Destructive and egress-/credential-mutating verbs (account delete, mailbox delete, webhook create / update / delete / rotate-secret, domain delete, and similar) require an explicit confirmation. In an automated context they behave as follows:

  • In --json mode without --confirm the verb fails closed before any prompt is created, returning exit 1 with code: "CONFIRM_REQUIRED". It cannot prompt on a non-TTY, so it never blocks waiting for input and never emits a bare prompt string onto stderr.
  • Interactively, a declined prompt (anything other than a typed yes) exits 130 with code: "USER_ABORTED".

To run these verbs unattended, pass --confirm (or -y where the command accepts it). Secrets for self-hosted transport setup are read from a no-echo prompt or piped stdin, never from argv — pipe them in for non-interactive runs.

rly --json account delete                # -> exit 1, code CONFIRM_REQUIRED
rly --json account delete --confirm      # proceeds, no prompt

Non-interactive configuration

The CLI is driven entirely by flags and its own environment variables — no config file is required and nothing prompts when the inputs are complete.

VariableEffect
REPLYLAYER_API_KEYThe API key, equivalent to a stored credential or --api-key.
REPLYLAYER_API_URLOverride-only. Defaults to the production host; set it only to target a non-production API. --api-url wins over it.
REPLYLAYER_MAILBOXDefault mailbox for fresh send --from / inbox list / inbox wait / draft create. An explicit flag wins; not consulted in --thread mode.
REPLYLAYER_AUTH_EXIT_CODESet to 1 to enable the distinct auth exit code 3 (opt-in; auth failures otherwise exit 1).

rly config show (no auth, no network) and rly --json doctor (bounded, skippable with --offline) let a script verify credential source and connectivity before it starts working. config show prints only the credential source, never the key; proxy URLs that embed credentials are redacted.

inbox wait long-poll semantics

rly inbox wait --mailbox <m> --timeout <seconds> (default 30, range 1300) long-polls for the next message. It reconnects transparently across the full timeout budget, so a single call spans the whole window even though each underlying poll returns sooner.

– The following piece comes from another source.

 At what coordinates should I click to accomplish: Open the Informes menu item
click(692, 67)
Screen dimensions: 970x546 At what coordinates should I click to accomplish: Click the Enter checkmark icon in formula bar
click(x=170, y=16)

The exit code carries the contract an agent must respect:

ResultExitJSON
A message arrived0{ "message": { ... } }
Polled cleanly, no mail before the deadline0{ "message": null }
The endpoint was unreachable for the entire windownon-zeroerror object with a transient code

{"message": null} at exit 0 means "polled cleanly, inbox empty" — it is never emitted for an outage. Transient per-poll failures (PARSE_ERROR, NETWORK_ERROR, HTTP_502 / HTTP_503 / HTTP_504, or any 5xx) are retried inside the window; only if every poll failed for the whole budget does the command exit non-zero, re-throwing the last transient. Fatal per-poll errors (401, 403, 404, validation) propagate immediately as exit 1. So a scripted agent can safely treat exit 0 + null as "keep waiting" and a non-zero exit as "the endpoint is down — do not mistake it for an empty inbox."

Pass --since <iso-8601> to anchor to the next arrival and skip any existing unread backlog (strict: only messages created after the cursor). Reading a message does not advance read state, so anchor each monitoring loop with a fresh --since cursor rather than relying on read markers.

# Agent monitoring loop: anchor, wait for the NEXT arrival, act, advance read state.
SINCE=$(date -u +%Y-%m-%dT%H:%M:%SZ)
MSG=$(rly --json inbox wait --mailbox support-bot --since "$SINCE" --timeout 30)
if [ $? -ne 0 ]; then
  echo "endpoint unreachable — retry, do NOT treat as empty" >&2
elif echo "$MSG" | jq -e '.message != null' >/dev/null; then
  MSG_ID=$(echo "$MSG" | jq -r '.message.id')
  BODY=$(rly --json inbox read "$MSG_ID" | jq -r '.body.content')
  # ... process BODY as untrusted data, then reply ...
  rly inbox mark-read "$MSG_ID"
fi

Inbound message bodies are untrusted content — see the security-model reference for the trust contract before you feed a body to a model.